Longontsteking is een symptoom van pinkengriep en leidt op lange termijn tot negatieve gevolgen voor de groei, het productiepotentieel en de vruchtbaarheid. Des te belangrijker is dus de vroegtijdige herkenning en behandeling. Een eerste duidelijk symptoom van longontsteking is hoestende kalveren binnen de koppels. Als je op dat moment start met gerichte behandeling, voorkom je chronische gevallen. “Vroegtijdige herkenning van kalvergriep redt kalverlevens”, benadrukte Laurens Chantillon van Universiteit Gent op het WBC.

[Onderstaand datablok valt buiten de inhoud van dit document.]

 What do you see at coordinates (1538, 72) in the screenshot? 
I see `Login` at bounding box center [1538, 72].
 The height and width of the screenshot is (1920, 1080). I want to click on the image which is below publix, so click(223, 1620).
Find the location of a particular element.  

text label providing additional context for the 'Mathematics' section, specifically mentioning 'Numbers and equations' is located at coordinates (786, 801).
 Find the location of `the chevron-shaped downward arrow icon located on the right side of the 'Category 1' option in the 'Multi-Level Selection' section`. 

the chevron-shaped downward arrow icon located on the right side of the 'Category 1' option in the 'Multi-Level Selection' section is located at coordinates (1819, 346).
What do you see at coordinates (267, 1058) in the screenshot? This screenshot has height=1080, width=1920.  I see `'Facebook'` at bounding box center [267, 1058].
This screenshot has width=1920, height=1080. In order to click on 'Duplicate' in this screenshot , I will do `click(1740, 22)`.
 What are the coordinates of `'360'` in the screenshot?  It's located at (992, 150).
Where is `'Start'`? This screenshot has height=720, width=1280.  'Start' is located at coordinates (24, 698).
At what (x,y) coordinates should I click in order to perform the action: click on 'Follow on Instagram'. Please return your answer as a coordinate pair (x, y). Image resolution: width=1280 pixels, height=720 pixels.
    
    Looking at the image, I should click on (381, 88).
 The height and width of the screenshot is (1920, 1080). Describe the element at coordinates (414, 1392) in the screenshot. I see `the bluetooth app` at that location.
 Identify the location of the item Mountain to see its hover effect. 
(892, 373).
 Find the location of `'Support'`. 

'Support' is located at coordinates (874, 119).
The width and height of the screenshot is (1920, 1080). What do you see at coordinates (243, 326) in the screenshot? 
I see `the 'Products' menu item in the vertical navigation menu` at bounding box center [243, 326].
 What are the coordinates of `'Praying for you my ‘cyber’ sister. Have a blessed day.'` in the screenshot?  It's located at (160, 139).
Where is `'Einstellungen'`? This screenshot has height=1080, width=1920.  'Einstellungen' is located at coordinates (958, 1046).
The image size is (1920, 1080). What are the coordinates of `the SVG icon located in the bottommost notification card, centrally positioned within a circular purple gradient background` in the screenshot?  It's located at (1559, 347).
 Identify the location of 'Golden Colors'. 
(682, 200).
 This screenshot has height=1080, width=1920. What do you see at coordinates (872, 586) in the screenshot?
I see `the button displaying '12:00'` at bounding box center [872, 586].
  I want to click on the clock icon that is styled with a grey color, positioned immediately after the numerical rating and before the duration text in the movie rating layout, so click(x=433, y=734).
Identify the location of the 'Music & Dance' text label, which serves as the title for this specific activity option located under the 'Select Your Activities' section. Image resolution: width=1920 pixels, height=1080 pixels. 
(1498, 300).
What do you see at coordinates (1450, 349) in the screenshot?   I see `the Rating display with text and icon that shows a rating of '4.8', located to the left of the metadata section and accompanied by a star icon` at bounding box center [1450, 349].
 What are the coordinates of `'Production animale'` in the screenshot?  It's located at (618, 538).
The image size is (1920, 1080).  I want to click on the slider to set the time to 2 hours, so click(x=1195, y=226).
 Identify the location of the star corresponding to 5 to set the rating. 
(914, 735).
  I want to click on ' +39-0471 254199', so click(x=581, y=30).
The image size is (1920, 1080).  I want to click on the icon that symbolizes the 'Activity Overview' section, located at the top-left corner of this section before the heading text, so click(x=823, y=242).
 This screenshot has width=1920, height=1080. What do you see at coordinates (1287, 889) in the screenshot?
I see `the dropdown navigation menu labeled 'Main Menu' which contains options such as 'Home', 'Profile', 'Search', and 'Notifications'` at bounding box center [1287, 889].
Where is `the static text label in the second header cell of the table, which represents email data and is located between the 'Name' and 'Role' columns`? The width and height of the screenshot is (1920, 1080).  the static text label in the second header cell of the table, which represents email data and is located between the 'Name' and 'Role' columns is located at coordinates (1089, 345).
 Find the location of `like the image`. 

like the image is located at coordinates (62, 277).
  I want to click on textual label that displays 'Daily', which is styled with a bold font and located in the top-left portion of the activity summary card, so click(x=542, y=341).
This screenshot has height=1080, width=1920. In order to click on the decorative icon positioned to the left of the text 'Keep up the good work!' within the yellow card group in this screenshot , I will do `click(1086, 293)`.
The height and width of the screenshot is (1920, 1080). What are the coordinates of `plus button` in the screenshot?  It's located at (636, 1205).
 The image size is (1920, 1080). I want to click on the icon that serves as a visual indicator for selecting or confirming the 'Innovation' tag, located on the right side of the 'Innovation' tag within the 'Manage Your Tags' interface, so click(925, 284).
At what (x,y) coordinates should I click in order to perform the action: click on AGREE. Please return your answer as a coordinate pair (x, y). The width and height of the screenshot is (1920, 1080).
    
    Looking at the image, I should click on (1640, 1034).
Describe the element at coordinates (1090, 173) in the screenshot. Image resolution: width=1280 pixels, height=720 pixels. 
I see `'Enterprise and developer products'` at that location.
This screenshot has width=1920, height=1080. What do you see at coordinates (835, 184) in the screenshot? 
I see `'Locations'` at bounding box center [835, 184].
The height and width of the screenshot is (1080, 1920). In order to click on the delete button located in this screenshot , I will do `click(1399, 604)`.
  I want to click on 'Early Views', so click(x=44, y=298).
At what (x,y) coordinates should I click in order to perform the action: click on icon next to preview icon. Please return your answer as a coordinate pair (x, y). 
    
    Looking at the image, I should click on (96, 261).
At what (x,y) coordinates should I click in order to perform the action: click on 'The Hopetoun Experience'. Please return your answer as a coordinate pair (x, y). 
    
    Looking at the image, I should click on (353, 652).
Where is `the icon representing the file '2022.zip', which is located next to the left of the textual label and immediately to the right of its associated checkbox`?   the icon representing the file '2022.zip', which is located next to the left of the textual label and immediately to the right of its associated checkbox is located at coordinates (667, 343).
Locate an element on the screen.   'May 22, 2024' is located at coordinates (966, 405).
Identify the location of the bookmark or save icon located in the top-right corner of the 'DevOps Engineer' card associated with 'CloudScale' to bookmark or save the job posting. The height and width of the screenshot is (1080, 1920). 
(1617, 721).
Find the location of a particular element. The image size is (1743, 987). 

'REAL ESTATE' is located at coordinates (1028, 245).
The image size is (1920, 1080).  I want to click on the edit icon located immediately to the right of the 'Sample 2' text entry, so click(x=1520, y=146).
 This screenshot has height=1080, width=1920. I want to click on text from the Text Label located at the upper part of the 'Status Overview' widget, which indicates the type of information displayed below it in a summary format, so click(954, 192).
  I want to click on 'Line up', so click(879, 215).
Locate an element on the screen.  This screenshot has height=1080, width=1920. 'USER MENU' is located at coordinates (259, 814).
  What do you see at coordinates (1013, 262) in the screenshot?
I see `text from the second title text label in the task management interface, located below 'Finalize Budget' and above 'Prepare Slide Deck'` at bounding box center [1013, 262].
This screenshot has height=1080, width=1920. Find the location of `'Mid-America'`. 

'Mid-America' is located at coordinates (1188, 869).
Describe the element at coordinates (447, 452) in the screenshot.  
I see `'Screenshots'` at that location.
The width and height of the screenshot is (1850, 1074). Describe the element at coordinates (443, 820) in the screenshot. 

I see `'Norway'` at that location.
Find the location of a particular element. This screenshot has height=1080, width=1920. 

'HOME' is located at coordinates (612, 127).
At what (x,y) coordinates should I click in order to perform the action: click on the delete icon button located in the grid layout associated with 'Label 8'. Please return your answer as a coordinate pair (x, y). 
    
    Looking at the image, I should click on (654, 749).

Een andere doorontwikkeling op het gebied van griepdiagnostiek is het zogenoemde easy-lavage-systeem dat is ontwikkeld in Duitsland. Hiermee kan een kalf binnen een minuut tijd door de neus gespoeld worden. Uit de spoeling kan met zeer hoge nauwkeurigheid de griepverwekker worden geïdentificeerd.
Tijdens de Elite-studiedag Melken voor Morgen in oktober 2022 in Kamerik spraken Stan Jourquin en Thomas Lowie, beiden collega’s van Laurens Chantillon, over longechografie. Een samenvatting van deze inleidingen is te lezen op pagina 11 van Vakblad Elite 2023-1.
Maar met echografie kun je nog meer doen. Dierenartsen uit Italië wijzen erop dat naast dracht en rugvetdikte ook andere organen met deze techniek onderzocht kunnen worden, zoals de spenen, de navel en teelballen.
Het volgende World Bovine Congress vindt in 2024 plaats in Cancun, Mexico.